私たちの挨拶がすっかり日常になった、クリスマスイブの朝のこと。
やはり心のどこかであのラベンダーの手袋の真相を確認したいという欲求が湧いてきた。

よし、今日こそ思い切って聞いてみよう。

私はいつものように朝の挨拶を交わしたあと、通り過ぎようとするララさんに声をかけた。


「あのっっ」


ララさんは足を止め、何も疑わない澄んだ瞳で私を見つめた。


「はい」


さあ、今だ。
手袋のことを聞くんだ。
そう思った次の瞬間、自分でも予想しない言葉が口からこぼれていた。



「メリークリスマス」



ララさんは一瞬驚いたように目を丸くしたが、すぐにハンドベルのような神聖な声で返してくれた。



「メリークリスマス」



こんな陽気な外国語を口にしたのは、子どもの頃以来だろうか。なぜ、あの場面でこの言葉が出たのか。

理由は自分でもわかっている。
いざ彼女を呼び止めてはみたものの、手袋の話を切り出せば、私が夜な夜なジッパーバッグをかぶせた犯人だと明かさなくてはならない。

ララさんの前ではスマートな私でいたい。泥臭い私を知られたくないというエゴが、この土壇場で再び開花してしまったのだ。

そんな私の小さな器が、苦し紛れに引っ張り出してきた代わりのセリフが

「メリークリスマス」


けれど、あの屈託のない笑顔と、神聖な声をプレゼントされたと思えば、これはこれで正解だったのかもしれない。

◇ ◇ ◇


7時22分。
年明けから数日経った朝。私は今日も同じタイミングでランウェイに足を踏み入れる。「チョコレートブラウンのコートにラベンダーのマフラーのあの人」として、背筋を伸ばす。

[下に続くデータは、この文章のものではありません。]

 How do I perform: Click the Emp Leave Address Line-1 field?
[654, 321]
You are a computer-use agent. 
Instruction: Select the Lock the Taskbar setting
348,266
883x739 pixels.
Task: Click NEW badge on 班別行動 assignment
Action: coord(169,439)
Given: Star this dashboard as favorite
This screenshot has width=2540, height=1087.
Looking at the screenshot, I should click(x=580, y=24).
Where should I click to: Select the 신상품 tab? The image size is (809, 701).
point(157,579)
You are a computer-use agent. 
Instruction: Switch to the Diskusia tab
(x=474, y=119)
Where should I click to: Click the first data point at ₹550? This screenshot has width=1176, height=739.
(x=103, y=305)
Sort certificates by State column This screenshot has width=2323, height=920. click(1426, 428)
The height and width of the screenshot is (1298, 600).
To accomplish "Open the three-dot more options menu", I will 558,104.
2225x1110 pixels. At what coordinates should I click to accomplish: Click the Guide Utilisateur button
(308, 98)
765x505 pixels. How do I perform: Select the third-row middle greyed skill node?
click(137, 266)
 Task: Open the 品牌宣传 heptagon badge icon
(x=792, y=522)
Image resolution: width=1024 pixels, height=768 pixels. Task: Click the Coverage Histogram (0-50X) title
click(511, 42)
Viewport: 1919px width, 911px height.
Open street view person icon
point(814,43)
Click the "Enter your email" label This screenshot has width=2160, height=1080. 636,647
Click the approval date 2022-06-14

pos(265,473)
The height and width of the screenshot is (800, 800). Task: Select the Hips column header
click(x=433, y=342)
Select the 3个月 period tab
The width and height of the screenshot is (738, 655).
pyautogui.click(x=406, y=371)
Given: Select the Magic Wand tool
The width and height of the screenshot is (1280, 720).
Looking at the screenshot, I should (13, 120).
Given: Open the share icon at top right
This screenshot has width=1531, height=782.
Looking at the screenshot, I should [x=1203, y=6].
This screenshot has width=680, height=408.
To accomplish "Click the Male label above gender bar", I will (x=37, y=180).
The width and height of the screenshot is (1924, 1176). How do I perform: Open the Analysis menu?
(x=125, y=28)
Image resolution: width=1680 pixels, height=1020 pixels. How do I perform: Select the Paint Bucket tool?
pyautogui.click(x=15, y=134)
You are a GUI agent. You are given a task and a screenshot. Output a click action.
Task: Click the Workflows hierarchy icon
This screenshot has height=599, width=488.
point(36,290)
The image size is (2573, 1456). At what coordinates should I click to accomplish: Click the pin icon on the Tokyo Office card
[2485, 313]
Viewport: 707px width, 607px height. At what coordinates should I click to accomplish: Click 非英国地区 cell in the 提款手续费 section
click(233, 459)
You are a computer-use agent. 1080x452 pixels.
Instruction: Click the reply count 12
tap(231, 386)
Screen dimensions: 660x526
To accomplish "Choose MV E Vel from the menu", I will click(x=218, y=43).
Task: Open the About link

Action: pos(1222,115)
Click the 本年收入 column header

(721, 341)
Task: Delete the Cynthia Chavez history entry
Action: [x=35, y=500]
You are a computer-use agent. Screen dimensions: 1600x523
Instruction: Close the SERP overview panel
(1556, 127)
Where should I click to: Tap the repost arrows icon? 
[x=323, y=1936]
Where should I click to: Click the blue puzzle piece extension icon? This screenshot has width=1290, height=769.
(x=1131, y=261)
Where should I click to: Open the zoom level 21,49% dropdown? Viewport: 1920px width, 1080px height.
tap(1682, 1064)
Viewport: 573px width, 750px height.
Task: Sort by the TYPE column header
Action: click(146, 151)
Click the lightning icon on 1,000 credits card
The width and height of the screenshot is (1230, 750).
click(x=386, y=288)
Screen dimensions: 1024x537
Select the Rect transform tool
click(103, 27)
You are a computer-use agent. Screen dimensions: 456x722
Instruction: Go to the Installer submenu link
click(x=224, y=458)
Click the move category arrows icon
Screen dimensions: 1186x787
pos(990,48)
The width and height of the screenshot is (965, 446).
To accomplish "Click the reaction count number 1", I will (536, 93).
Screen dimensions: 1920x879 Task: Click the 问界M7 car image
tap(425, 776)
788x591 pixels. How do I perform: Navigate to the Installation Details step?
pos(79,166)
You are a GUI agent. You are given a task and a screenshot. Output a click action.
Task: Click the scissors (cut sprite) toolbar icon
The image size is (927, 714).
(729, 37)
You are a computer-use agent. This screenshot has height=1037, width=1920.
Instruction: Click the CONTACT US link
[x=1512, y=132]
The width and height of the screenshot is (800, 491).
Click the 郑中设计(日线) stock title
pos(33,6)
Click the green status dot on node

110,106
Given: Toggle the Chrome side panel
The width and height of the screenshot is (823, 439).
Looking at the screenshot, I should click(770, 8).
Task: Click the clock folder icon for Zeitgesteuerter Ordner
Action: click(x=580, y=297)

学生たちも冬休みが終わり、ランウェイは、再び活気を取り戻していた。高校生の髪は少し短くなり、小学生たちは、学期始め特有の、たくさんの持ち物に悪戦苦闘しながら進む。見守り隊の男性に競うように、冬休みの思い出を報告している。 

「……お年玉……おばあちゃんち……餅つき」


私の耳が拾う言葉には、どれもこれも平和が溢れている。


テニスコートのフェンスの前。


ララさんだ。


白いダウンを着たララさんが、また何かをじっと見つめている。その視線の先にあったものを見て、私の胸の奥が熱くなる。

そこには、あの夜と同じジッパーバッグが揺れていた。中には丁寧に畳まれたハンカチ。そして、幼い筆跡で書かれた紙が添えられている。




お と し も の で す 
は ん か ち



それは、私の「犯行手口」そのものだった。このランウェイの住人の誰かが模倣犯となり、同じ手口で優しさを届けようとしている。

「今度はハンカチですね」

ララさんが、私に気づいて柔らかく微笑んだ。

「ええ。持ち主、見つかるといいですね」

多くを語る必要はなかった。私たちは、この街の平穏を願う者同士なのだから。


「では、いってらっしゃい」


「はい、お気をつけて」


互いに反対方向へ歩き出す。ララさんの余韻が、私の頭の中に広がっている。

ふと足元を見ると、アスファルトの隙間で、ラベンダー色と呼ぶにはまだ熟されていない、淡い紫色の花の蕾が、冬が終わるのを待っていた。


「こんな所にこっそり咲いて……」


あの夜の無垢な自分が重なり、その花を無性に抱きしめたくなった。この蕾がどんな花を咲かせるのか、今から楽しみだ。



春は、もうすぐそこまで来ている。